En 'Umutsuzluk inşaatına' 2004'te bir tuğla daha

'Umutsuzluk inşaatına' 2004'te bir tuğla daha

21.12.2003 - 00:00 | Son Güncellenme:

İstikrar programı ekonomiyi 'ilaç' gibi İyileştirirken, istenmeyen yan etkilerini inşaat sektörü yaşadı

Umutsuzluk inşaatına 2004te bir tuğla daha





Çanlar, inşaat sektörü için 1999 depreminde çaldı ve bir daha da hiç susmadı.
Deprem büyük bir sınavdı. Alınan notlarla 'ikmale' bile kalınamadı. Sektör 'dersini' bir kez daha çalışmaya fırsat bulamadan, 2001 krizi ile çöktü. Sektördeki kriz o kadar derinleşti ki, 2003'ün ilk 9 ayındaki yüzde 16.3'lük düşüş, büyük depremlerin olduğu 1999'daki yüzde 12.7'lik küçülmeyi bile geride bıraktı. Sektör temsilcilerini umutlarını kamu yatırımlarına bağlamışlar. Ancak görünen o ki umutları boşa çıkacak. Sektörün 2004'te de 'toparlanamayacağını' öngörmek kötümserlik olmayacak.

Sektörün umudu kamuda
Devlet İstatistik Enstitüsü (DİE) verilerine göre, 2003'ün ilk on ayında kapanan 4 bin 255 şirketin 1.008 tanesi inşaat ve gayrimenkul şirketiydi. Türkiye Müteahhitler Birliği Başkanı Nihat Özdemir'in verdiği bilgiye göre, Türkiye'deki toplam yatırımların yüzde 60'ını inşaat faaliyetleri oluşturuyor. Bu inşaat faaliyetlerinin yüzde 80'i de kamu finansmanıyla sağlanıyor. Dolayısıyla, sektörde canlanma için kamu yatırımlarının başlaması gerekiyor.
Ancak kamu yatırımları, özellikle son iki yıldır istikrar tedbirlerine kurban gitti. Devlet İstatistik Enstitüsü'nün (DİE) verilerine göre kamu sektörünün bina inşaatı yatırımları 2003'ün ilk altı ayında yüzde 44 oranında azaldı. Bütçeden yatırımlar için ayrılan pay 1980'li yıllarda yüzde 5'ler düzeyindeyken bu oran son yıllarda yüzde 2'lere geriledi. İstikrar tedbirlerine bağlı olarak yatırım kısıtlaması eğilimi devam ederse 2004'te de inşaat sektöründe büyüme beklemek anlamsız. İki yıldır devam eden yatırımların elenmesi çalışması 2004'te de devam edecek. 2004'teki 200-300 adet yatırımın programdan çıkarılması, kamudaki proje sayısının 3 bin 800'ün altına çekilmesi planlanıyor.
İnşaat sektörünün hasretle beklediği projeler ise İstanbul Boğazı'na inşa edilmesi düşünülen Marmaray tüp geçidi ve Üçüncü Boğaz Köprüsü.
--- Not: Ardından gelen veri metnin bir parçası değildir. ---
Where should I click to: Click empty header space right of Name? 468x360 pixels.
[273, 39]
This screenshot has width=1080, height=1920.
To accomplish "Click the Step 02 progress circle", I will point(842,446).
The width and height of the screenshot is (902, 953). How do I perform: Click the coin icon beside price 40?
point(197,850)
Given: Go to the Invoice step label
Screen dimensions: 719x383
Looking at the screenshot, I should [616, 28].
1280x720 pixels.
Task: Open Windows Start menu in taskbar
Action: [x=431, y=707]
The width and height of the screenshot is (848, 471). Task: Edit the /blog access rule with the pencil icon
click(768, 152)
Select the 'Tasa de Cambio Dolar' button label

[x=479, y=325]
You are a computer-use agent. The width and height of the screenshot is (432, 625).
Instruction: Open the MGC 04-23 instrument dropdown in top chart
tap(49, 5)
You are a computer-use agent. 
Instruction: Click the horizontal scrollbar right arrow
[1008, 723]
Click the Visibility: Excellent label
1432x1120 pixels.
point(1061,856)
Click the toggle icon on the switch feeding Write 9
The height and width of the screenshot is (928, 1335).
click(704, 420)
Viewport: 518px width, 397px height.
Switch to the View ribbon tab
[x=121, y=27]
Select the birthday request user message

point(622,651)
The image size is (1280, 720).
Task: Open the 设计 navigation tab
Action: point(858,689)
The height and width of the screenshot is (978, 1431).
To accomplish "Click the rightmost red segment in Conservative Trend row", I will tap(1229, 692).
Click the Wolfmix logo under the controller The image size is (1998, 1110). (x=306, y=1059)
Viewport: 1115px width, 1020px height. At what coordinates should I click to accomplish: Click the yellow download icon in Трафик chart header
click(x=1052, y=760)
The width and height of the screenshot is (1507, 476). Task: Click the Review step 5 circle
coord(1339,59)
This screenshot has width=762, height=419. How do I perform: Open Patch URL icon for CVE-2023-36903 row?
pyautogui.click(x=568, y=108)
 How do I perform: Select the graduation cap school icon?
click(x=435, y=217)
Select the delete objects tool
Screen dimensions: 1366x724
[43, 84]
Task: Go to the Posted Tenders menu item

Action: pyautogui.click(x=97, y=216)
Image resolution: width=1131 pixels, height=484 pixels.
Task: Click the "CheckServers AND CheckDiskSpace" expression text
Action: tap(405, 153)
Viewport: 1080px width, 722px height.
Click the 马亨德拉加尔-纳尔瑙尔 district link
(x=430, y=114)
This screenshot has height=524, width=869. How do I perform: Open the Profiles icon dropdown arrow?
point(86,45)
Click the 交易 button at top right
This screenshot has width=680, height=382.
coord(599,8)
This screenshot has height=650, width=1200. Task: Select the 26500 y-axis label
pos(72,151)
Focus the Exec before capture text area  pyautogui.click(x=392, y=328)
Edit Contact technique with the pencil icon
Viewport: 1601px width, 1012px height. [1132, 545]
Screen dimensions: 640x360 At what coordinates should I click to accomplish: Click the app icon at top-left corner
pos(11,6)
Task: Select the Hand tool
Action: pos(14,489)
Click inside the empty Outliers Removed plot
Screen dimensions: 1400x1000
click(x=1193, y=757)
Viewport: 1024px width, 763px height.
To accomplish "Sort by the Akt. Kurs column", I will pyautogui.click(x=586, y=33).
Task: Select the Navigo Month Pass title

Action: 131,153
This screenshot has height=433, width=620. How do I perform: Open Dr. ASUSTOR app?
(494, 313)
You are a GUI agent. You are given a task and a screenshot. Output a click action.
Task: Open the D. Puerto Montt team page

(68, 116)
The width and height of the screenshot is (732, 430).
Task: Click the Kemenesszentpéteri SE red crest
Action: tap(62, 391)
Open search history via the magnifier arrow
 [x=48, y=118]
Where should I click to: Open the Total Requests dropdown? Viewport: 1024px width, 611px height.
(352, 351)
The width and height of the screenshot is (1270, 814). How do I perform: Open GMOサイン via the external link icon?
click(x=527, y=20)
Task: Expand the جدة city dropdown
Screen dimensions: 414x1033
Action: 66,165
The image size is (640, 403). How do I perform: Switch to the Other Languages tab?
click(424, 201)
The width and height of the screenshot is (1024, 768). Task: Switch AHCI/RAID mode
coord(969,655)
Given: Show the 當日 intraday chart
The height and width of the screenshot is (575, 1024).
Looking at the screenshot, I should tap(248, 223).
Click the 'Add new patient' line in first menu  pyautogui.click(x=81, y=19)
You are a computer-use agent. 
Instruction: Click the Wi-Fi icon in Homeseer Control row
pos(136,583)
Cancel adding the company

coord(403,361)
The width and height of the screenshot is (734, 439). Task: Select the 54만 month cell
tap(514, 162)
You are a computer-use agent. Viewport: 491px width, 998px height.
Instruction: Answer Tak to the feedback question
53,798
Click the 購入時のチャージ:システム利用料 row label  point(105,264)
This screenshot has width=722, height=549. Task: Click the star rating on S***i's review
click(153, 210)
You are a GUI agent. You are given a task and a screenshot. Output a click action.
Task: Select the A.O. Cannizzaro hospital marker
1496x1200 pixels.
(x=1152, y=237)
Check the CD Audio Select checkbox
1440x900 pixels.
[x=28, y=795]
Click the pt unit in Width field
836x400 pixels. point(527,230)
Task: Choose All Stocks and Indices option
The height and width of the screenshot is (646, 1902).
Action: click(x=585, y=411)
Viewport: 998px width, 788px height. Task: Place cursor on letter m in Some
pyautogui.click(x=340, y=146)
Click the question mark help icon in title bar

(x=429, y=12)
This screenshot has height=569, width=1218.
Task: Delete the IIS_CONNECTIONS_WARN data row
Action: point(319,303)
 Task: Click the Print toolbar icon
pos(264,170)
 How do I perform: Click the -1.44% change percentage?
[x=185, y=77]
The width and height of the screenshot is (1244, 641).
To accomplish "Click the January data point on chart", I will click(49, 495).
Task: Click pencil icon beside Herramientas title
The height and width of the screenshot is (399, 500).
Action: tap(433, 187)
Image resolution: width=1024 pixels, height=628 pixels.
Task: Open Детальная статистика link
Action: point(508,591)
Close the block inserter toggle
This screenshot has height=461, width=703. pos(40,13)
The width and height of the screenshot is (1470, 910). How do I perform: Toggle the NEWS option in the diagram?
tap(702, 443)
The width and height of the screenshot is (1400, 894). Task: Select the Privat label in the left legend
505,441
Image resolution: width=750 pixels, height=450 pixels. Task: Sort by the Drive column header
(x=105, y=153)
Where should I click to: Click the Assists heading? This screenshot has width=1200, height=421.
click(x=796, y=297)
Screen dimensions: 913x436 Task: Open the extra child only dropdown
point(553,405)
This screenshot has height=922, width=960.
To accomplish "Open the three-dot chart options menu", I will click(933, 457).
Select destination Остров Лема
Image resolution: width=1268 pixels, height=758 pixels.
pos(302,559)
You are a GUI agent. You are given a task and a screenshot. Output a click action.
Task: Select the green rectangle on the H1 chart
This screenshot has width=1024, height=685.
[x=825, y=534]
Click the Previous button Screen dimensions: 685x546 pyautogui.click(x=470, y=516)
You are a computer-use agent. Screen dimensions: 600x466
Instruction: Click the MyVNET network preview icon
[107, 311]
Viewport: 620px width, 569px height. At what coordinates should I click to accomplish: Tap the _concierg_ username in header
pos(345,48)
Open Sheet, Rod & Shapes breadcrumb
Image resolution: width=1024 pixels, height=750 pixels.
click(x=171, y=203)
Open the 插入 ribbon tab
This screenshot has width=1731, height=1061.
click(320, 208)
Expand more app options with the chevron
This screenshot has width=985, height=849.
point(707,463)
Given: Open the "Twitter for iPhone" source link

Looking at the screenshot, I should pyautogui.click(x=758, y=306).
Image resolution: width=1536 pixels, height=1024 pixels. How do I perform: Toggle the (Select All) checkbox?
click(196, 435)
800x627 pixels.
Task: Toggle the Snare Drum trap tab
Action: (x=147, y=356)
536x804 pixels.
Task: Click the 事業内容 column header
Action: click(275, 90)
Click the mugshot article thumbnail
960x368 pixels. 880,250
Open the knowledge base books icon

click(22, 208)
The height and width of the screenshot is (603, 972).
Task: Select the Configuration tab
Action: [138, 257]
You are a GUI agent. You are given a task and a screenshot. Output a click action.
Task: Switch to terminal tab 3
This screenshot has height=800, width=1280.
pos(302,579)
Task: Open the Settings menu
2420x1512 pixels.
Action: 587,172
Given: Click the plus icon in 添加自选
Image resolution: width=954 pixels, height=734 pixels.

Bu projelerden birinin bile başlamasının özellikle yapı malzemeleri alanında önemli bir üretim artışını gündeme getirmesi bekleniyor.
Konut üretiminde ise Toplu Konut İdaresi'nin (TOKİ) Türkiye'nin birçok yerinde başlattığı toplu konut inşaatlarının yanı sıra özel sektörün lüks konut inşaatlarının 2004'te daha da hareketlenmesi öngörülüyor. Arsa yatırımı yapılmış, projesi çizilmiş halde rafta bekleyen projelerin 2004'te hayata geçirileceği tahmin ediliyor.

Küçülmeye devam
Türkiye Müteahhitler Birliği Başkanı Nihat Özdemir, 2004 yılında küçülmenin süreceğini düşünürek şöyle diyor: "Konut talebinde, özel sektör yatırımlarında ve yabancı sermaye girişlerinde kısmi canlanmalar olsa bile, bunların büyümeye geçişi sağlayacak bir etkinlik yaratamayak"
GYODER Başkanı Tankut Gündoğar ise biraz daha umutlu konuşarak, şunları söylüyor: "Yeni projelerin başlayacağını düşünüyorum. Yatırımcı çok önemli dersler aldı. Neyin doğru, neyin yanlış olduğu anlaşıldı. Tahminimce 2004 yılında gayrimenkul yatırımcıları ekonomideki rahatlama ile birlikte yeni projelere yönelecekler."